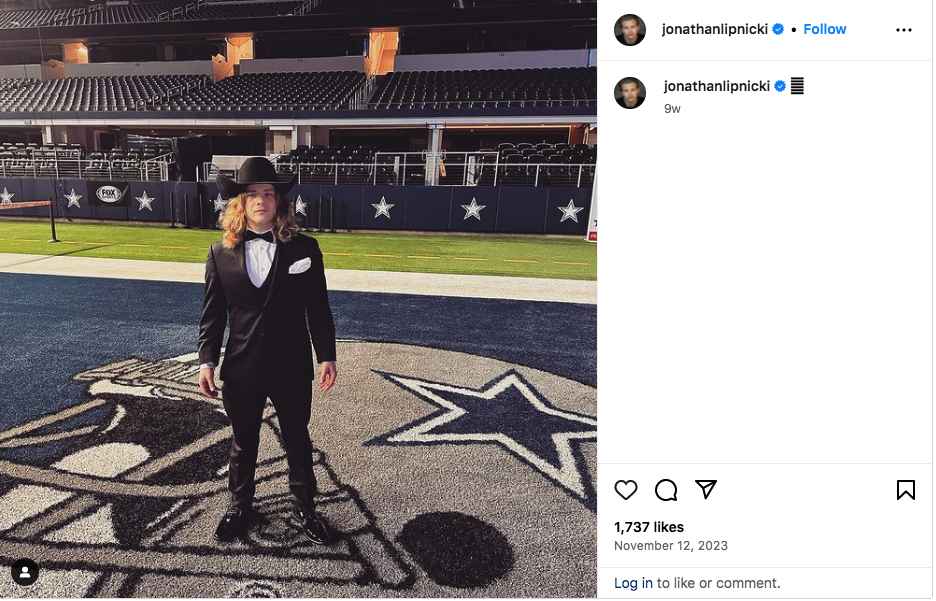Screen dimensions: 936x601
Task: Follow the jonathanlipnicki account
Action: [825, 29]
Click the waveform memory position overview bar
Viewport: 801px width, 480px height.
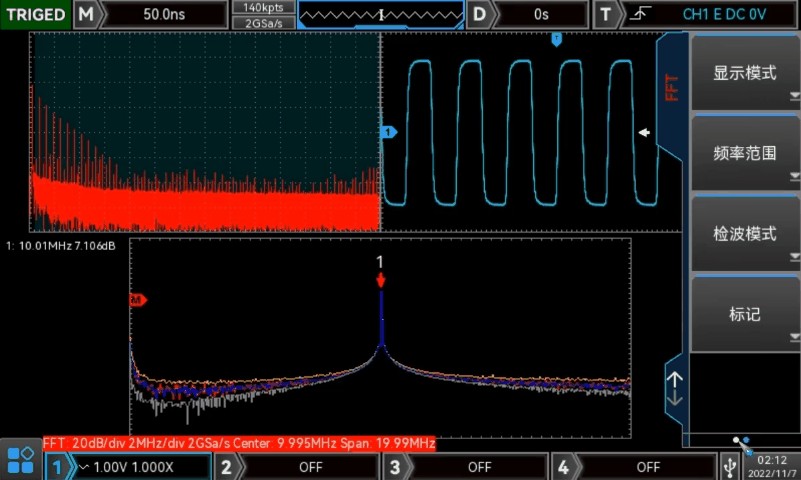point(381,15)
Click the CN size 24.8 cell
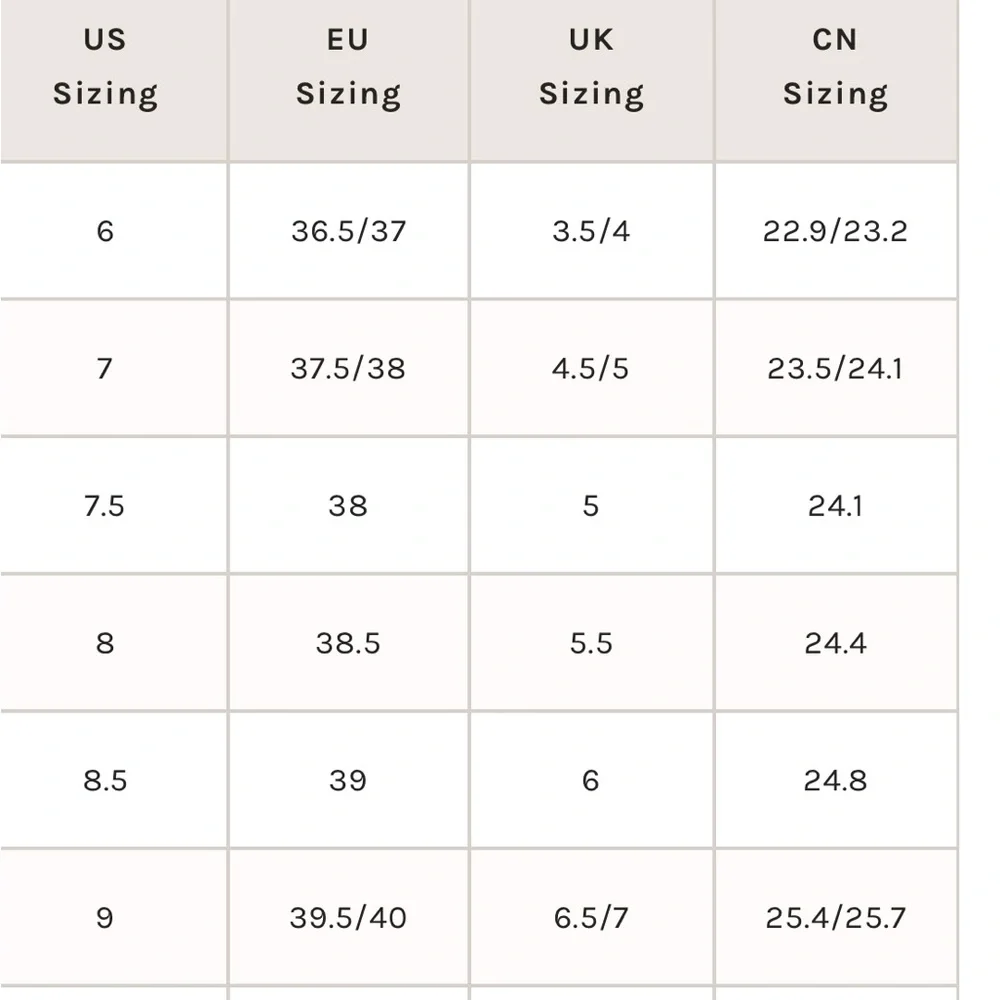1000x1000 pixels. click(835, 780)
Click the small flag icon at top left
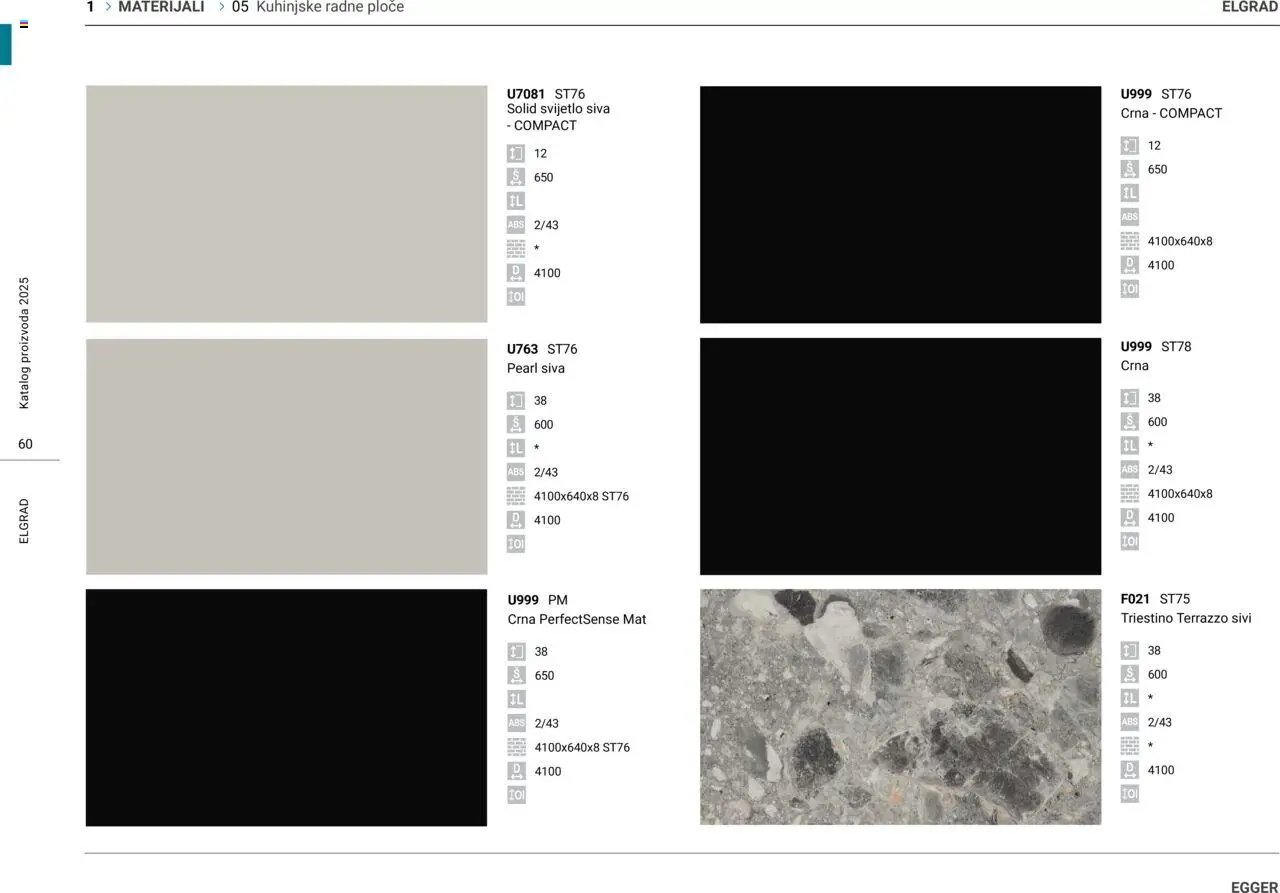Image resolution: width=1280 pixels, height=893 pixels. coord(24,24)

What you should do
From the line containing "Click the waveform" down to the last line of the entries above, set down every line exactly. Omit all pictures.

Your solution
Click the waveform memory position overview bar
Viewport: 801px width, 480px height.
point(381,15)
Click the CN size 24.8 cell
1000x1000 pixels. click(835, 780)
Click the small flag icon at top left
Image resolution: width=1280 pixels, height=893 pixels. coord(24,24)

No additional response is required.